Work task »
Leave out the pictures and print the records below exactly.

========

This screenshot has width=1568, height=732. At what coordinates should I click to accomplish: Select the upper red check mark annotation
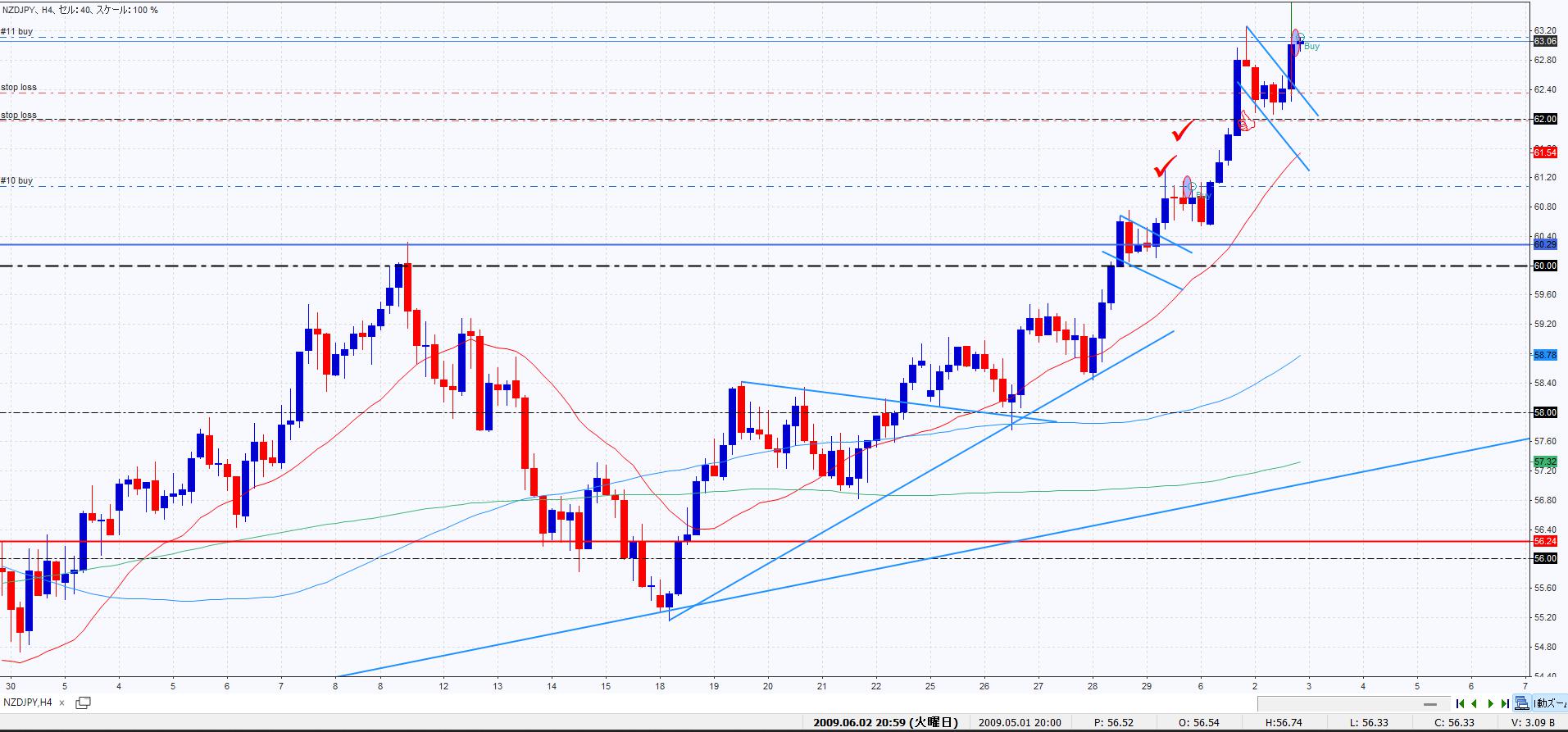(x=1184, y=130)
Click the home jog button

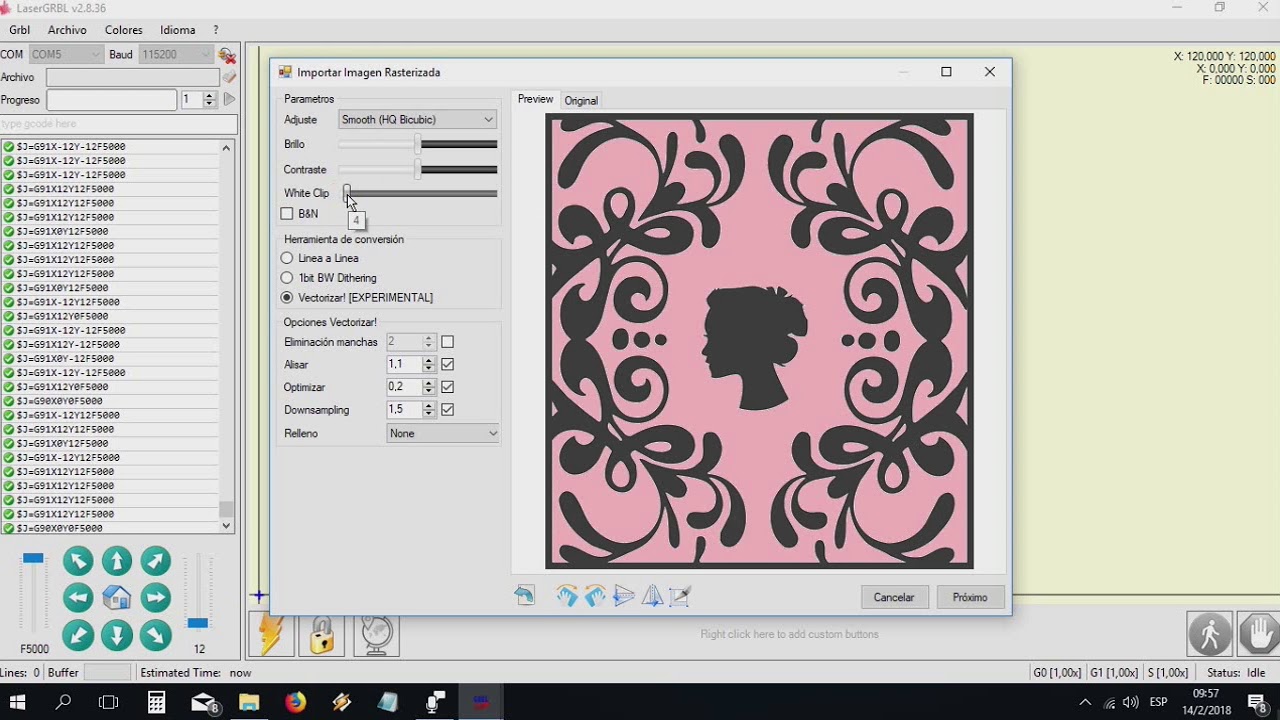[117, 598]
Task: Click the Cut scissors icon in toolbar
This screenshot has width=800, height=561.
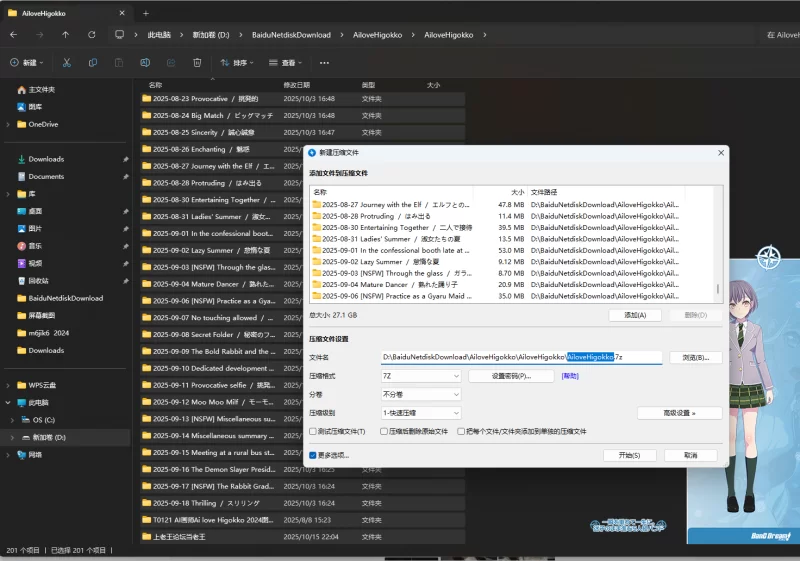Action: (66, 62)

========

Output »
This screenshot has width=1568, height=732. At what coordinates should I click to accomplish: Select the upper red check mark annotation
(x=1184, y=130)
Click the home jog button

[117, 598]
Task: Click the Cut scissors icon in toolbar
This screenshot has width=800, height=561.
Action: (66, 62)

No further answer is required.